It is possible to increase exports Bangladeshi apparels to South Africa from $43 million to half a billion within two to three years subject to government efforts, said the president of Bangladesh Knitwear Manufacturers and Exporters Association.
‘A $500 million worth market for made-in-Bangladesh apparels is very much possible in South Africa in just two or three years,’ Fazlul Hoque told a group of reporters after returning from a fact finding and market promotion tour to South Africa and neighboring Botswana.
He said the government should play a vital role in expanding country’s export market in South Africa by pursuing duty reduction for Bangladeshi cloths, as Bangladesh belongs to least developed countries.
Currently, South African importers require paying around 60 per cent duties and sales taxes on apparels. The BKMEA president said that as an LDC Bangladesh government could urge the South African government for reducing tax incidence.
‘If Bangladeshi exporters get half of the existing duty relieved, they can corner all other Asian competitors,’ he said.

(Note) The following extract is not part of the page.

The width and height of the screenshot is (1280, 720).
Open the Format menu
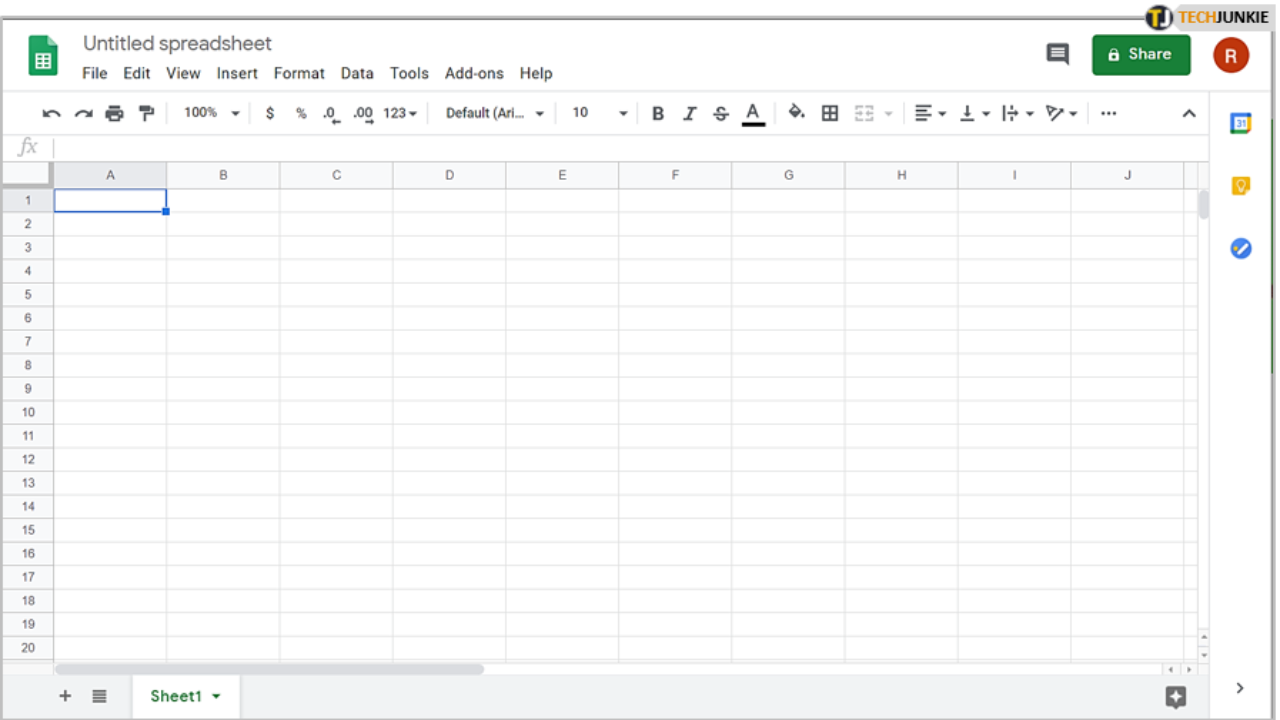(299, 73)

Referring a top government official of the textile department of the South African government, Hoque said that South Africa might provide privileged duty access to those Bangladesh-made garments, which are not widely produced by local manufacturers.

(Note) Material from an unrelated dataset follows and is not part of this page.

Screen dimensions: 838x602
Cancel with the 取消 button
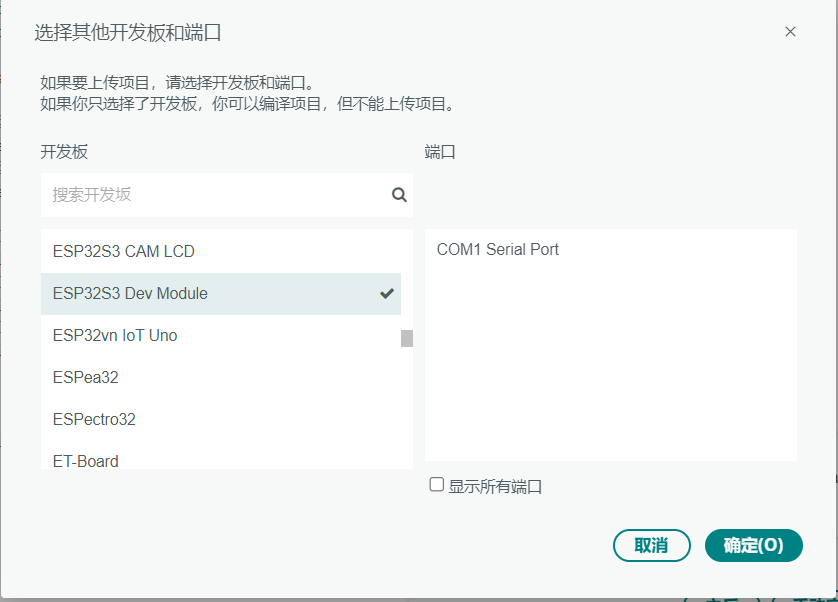click(x=651, y=545)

He said Bangladesh registered export growth of 71 per cent to South Africa in last fiscal year that ended in June.
At present, China acquires more than two thirds of the South African market for imported apparels that is worth $1.2 billion annually. Bangladesh ranks fourth after Mauritius and India.
‘The real potential is that South Africa’s apparel imports are growing over 25 per cent annually and Bangladesh’s growth is the highest among the top suppliers,’ the BKMEA president said.
The BKMEA market promotion delegation met top executives of leading clothing retailers including Woolworths, Truworths and Edgars, individual businessmen, chamber leaders and the government executives.
‘They [Africans] don’t have wide knowledge about the capacity of Bangladesh’s apparel industry,’ Hoque said. ‘But, almost everyone there showed eagerness in Bangladeshi products and pointed out huge untapped potentials.’
Not only for apparels, he said markets for other Bangladeshi products and services in Southern Africa remain unexplored.
Hoque informed that currently some 80,000 Bangladeshis reside in South Africa and several thousands of them are involved in grocery business. ‘South Africa could be a happy home for thousands of more Bangladeshi engineers, IT professionals and even unskilled workers.’
South African officials and businessmen had told them that they could invest in power and other sectors in Bangladesh, he said.